Pakistan’s former Prime Minister Benazir Bhutto was killed in December 2007 by a 15-year old suicide bomber, Bilal, on behalf of the Pakistan Taliban in Rawalpindi. Some narratives are never quite put to rest. The assassination of Benazir Bhutto is one of those stories which still raise a question mark on the investigation that runs into dead ends.
Benazir Bhutto Biography:
Benazir Bhutto was born on 21st June, 1953 to a politically active family in Karachi, Pakistan. Her grandfather was a feudal lord that helped paved the way for Pakistan to become harmless state for South Asian Muslims. Her father Zulfikar Bhutto served as Prime Minister of Pakistan in 1973 and became the Nation’s first democratically elected PM.
Benazir was exposed to the world of politics from a very early age. She completed her schooling from Jesus and Mary Convent, a boarding school in Murree. She went on to Harvard University to study Government and War. This is where she began shaping her own world view. She focused on democratic principles, liberalization and women’s rights. After graduating from Oxford in 1977, Benazir returned home to Pakistan.
In July that year a military General Muhammad Zia-ul-Haq, who was appointed by her father Zulfikar, declared martial law. He placed Zulfikar under arrest and his family under house arrest. The military action was later referred to as Operation Fair Play. The General became President and by many accounts turned the government into brutal military dictatorship.
In 1979 things got even worse. The former Prime Minister Mr. Zulfikar Bhutto was convicted of ordering the murder of his political opponents. Benazir Bhutto and her mother Begum Nusrat Ispahani continued to fight for democracy after her father’s death. Her mother became the new leader of Pakistan Peoples Party (PPP). They focused her attention on calling up the military government for creating their own political platform.

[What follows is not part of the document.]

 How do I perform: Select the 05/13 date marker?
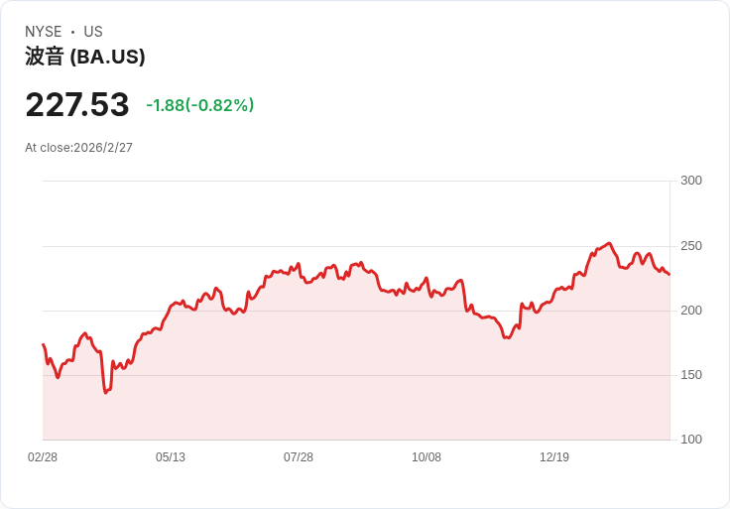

In 1984 after being detained for several times, Benazir returned to United Kingdom where she became the party’s leader in exile. Three years later she returned Pakistan with clear goals in mind. She wanted the dictatorship that killed her father to come to an end and wanted free and fair elections to take place in Pakistan. She began campaigning nationwide for the elections that year. In the late 1987s she married Asif Ali Zardari. In August 1988, months before the general elections were held; a mysterious plane crash killed the nation’s dictator, General Muhammad Zia-ul-Haq.
The unexpected event paved the way for the PPP to rise to power. The group selected Benazir to become the nation’s next Prime Minister. She not only became the country’s first female Prime Minister but first elected female leader of Muslim nation anywhere. Her party promised to work on the socialist principles and to improve the lives of the women by reviewing laws that restricted their freedom. Although her party won majority seats in the Parliament, they still faced a significant opposition that made the legislative moves difficult. Her government wasn’t able to pass any legislation in the first 14-months in office.
Her party’s government got involved in many corruption scandals. Only two years after coming to power, Bhutto’s government was dismissed over alleged corruption and her husband was put in 2-years of prison. Her opponent, Nawaz Sharif campaigned on an anti-corruption platform and became the Prime Minister after her dismissal.
Benazir Bhutto Assassination:
In 1993 Benazir Bhutto got her chance again to become the Prime Minster of Pakistan as Nawaz Sharif was dismissed for his own corruption scandals that year. She didn’t have a working majority in the Parliament and was unable to achieve much even in her second term. She also had to significantly raise taxes in the country to repay the huge debts to the International Monetary Fund (IMF) and this act made the public discontent.
Then another corruption scandal involving her husband shook her administration and dismissed her from the office in 1996. Bhutto left Pakistan on self imposed exile as she faced corruption charges and Nawaz Sharif was re-elected as PM. Another military coup ousted Nawaz Sharif and General Pervez Musharraf became the new leader and another brutal dictatorship was established in the country.
After the September 11 attacks in 2001, Pervez Musharraf faced pressure from the US and other countries to restore democracy in Pakistan. Another opportunity had presented itself to Benazir. In 2007, she returned Pakistan after more than 8-years of exile. She was seen as the most favorite candidate to restore democracy in the country. But because of support from US and several liberal positions, she became a target of extremism in the country.
When she returned, a suicide bomber attacked her home-coming rally. Nearly 140 people were killed in the attack. But Bhutto managed to survive and continued to campaign for democracy despite for threats. After leaving a rally in Rawalpindi, Bhutto was shot at close range and then a bomb went off. She was taken to the hospital but she succumbed to her wounds.